Sonic Labs changes course: new leadership promises '100 days' of recovery after token crash of 97%

The team at Sonic Labs has announced a radical change in leadership. Three key figures have left the board of directors: former CEO Michael Kong, executive chairman David Richardson, and co-founder and CTO Andre Cronje. The company referred to them as the "architects of the current Sonic," emphasizing their contribution to the project's foundation. However, the market reacted immediately — the S token dropped by more than 6% amid the news.
Matt Visser has been appointed as the new CEO, and Costa Kourkoulis as the COO. Their statement was unexpectedly honest: instead of grand roadmaps, they promised to focus on "cleaning up" and restoring community trust. "I'm not going to promise an instant turnaround. My job is to make Sonic 1% better every day and let that effect compound," Visser stated.

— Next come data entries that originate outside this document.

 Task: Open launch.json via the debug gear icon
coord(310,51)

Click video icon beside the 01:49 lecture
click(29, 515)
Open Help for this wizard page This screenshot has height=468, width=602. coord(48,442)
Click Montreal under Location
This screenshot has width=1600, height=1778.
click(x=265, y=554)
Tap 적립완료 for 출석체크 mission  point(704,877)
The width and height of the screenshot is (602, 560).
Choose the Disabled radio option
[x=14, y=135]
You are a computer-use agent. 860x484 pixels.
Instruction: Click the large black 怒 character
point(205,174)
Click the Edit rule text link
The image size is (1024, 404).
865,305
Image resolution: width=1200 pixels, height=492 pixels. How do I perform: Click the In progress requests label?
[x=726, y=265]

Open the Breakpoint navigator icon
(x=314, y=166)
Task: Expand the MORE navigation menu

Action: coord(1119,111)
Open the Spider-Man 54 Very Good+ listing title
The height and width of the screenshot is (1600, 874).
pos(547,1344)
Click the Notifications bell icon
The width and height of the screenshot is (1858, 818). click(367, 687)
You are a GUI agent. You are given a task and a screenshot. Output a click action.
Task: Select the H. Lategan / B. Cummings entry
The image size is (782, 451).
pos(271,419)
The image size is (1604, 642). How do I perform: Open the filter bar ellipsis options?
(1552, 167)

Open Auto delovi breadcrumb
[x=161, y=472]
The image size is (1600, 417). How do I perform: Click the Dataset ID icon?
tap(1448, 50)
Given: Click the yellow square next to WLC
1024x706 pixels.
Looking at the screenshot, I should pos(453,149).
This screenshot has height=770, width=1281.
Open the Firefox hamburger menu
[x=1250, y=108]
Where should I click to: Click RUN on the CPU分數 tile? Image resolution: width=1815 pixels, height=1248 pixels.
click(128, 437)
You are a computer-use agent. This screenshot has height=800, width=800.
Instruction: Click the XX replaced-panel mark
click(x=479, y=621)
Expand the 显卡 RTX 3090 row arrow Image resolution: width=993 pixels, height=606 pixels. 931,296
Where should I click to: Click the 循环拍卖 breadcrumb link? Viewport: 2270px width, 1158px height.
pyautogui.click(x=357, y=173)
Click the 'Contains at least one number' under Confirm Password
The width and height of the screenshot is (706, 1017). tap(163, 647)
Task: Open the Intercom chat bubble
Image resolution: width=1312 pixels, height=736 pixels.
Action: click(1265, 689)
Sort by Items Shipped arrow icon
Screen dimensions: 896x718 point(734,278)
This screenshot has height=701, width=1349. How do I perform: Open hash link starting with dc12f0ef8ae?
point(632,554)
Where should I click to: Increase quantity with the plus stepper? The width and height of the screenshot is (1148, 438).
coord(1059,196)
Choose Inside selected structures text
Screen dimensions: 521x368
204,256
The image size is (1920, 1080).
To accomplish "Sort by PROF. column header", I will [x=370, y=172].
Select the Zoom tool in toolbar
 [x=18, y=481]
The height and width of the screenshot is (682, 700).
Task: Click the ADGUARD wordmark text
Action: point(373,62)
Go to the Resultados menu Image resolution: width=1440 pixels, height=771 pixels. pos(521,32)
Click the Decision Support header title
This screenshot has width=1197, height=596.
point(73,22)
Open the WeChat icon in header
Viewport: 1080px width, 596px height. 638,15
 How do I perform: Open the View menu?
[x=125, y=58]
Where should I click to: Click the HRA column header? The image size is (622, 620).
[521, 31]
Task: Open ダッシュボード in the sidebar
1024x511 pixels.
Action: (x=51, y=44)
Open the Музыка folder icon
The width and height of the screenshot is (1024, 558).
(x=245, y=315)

Crisis of Trust and a 97% Decline
Sonic Labs directly acknowledged the project's catastrophic state. "The token is falling. Community sentiment is worsening. We see it and we're not going to pretend the problem doesn't exist," the official statement reads. The numbers confirm the scale of the disaster: in January 2025, S reached an all-time high of $1.03, and now trades around $0.028 — a 97.2% collapse from its peak.
The leadership proposed viewing the current moment as the "first day" of a new phase. Instead of short-term promises, the team pledged to focus on gradual improvements over the next 100 days. Key changes include increasing management transparency, creating a separate risk and compliance committee, and more open interaction with S holders.
Technology Doesn't Stand Still
Despite the personnel turbulence, the technical team continued working without interruption. Since the beginning of 2026, developers have merged about 400 significant pull requests into the main GitHub branch, released two network updates, and continue testing version 2.2.0 in a closed testnet. The company emphasized that the technology remains the ecosystem's main asset and has evolved independently of organizational changes.
My analysis: The Sonic story is a classic example of how even promising L1 projects can lose 97% of their value when community trust is lost. The leadership change is a necessary but far from sufficient step. The "100-day plan" sounds reasonable, but the market will judge not words but specific metrics: TVL growth, developer activity, and real improvements in user experience. For now, the S token remains in an extreme risk zone, and investors should wait for the first practical results before considering it as an investment.